What you return must match the records below character for character, except that no picture appears.

::: Provided data :::

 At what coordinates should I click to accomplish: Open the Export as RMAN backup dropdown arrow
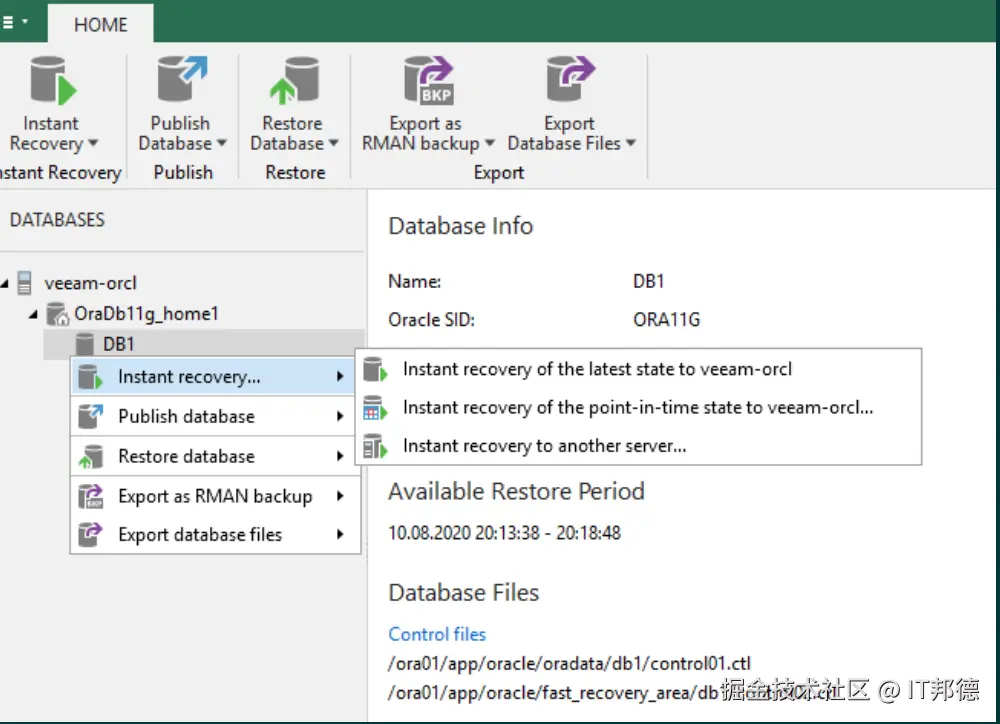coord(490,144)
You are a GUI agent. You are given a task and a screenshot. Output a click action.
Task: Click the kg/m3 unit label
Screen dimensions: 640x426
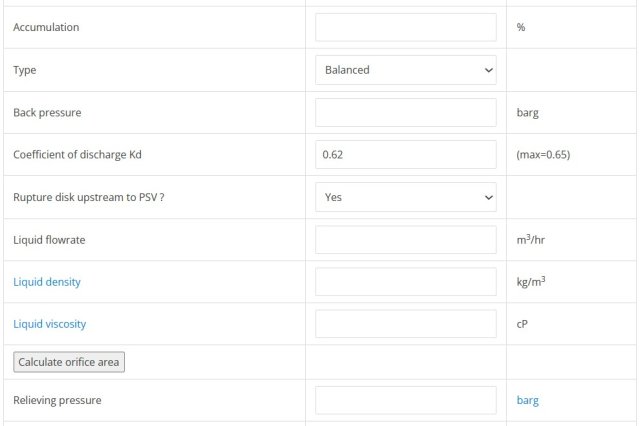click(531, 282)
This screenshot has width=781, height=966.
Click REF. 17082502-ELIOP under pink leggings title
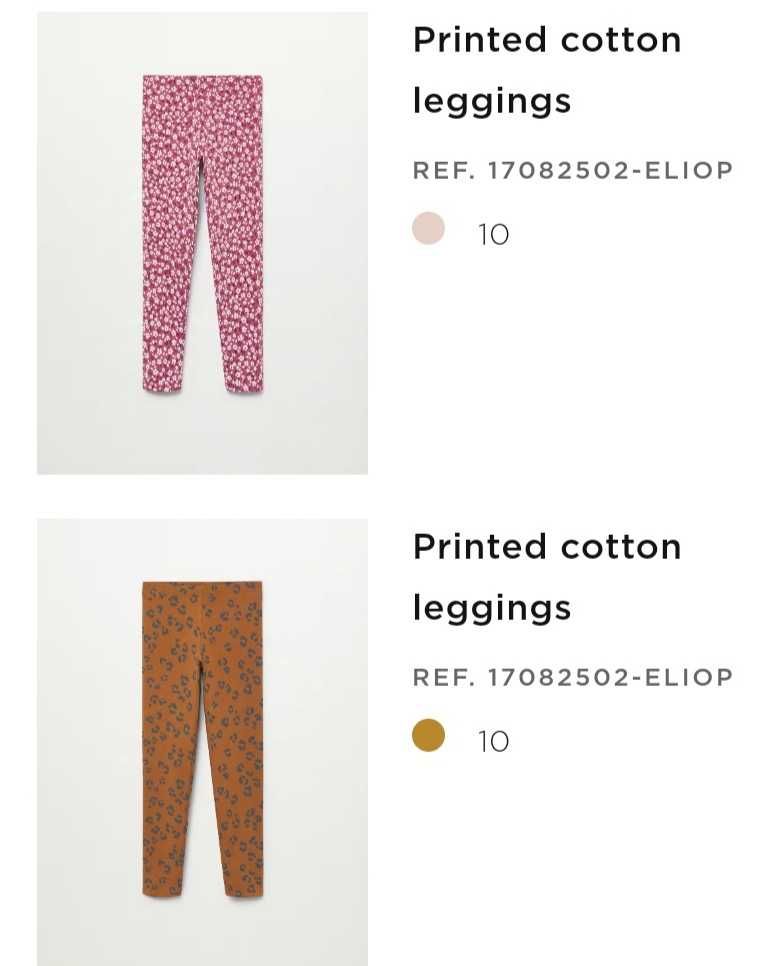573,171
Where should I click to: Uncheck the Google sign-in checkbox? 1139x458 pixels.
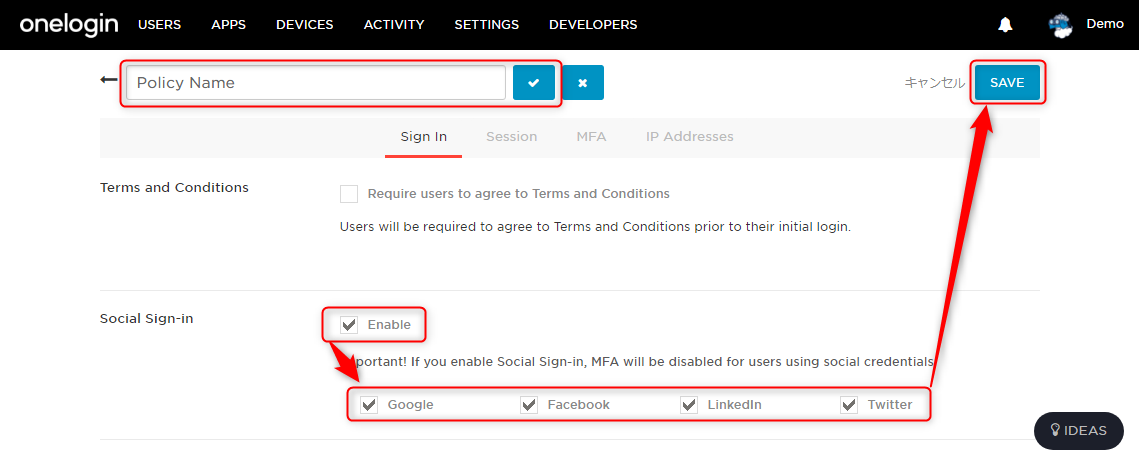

:::

* Your solution
 At what coordinates should I click to accomplish: Open the Export as RMAN backup dropdown arrow
coord(490,144)
You are a GUI agent. You are given a task and a screenshot. Output a click action.
Task: Click the kg/m3 unit label
Screen dimensions: 640x426
click(531, 282)
This screenshot has width=781, height=966.
Click REF. 17082502-ELIOP under pink leggings title
573,171
Where should I click to: Uncheck the Google sign-in checkbox? 1139x458 pixels.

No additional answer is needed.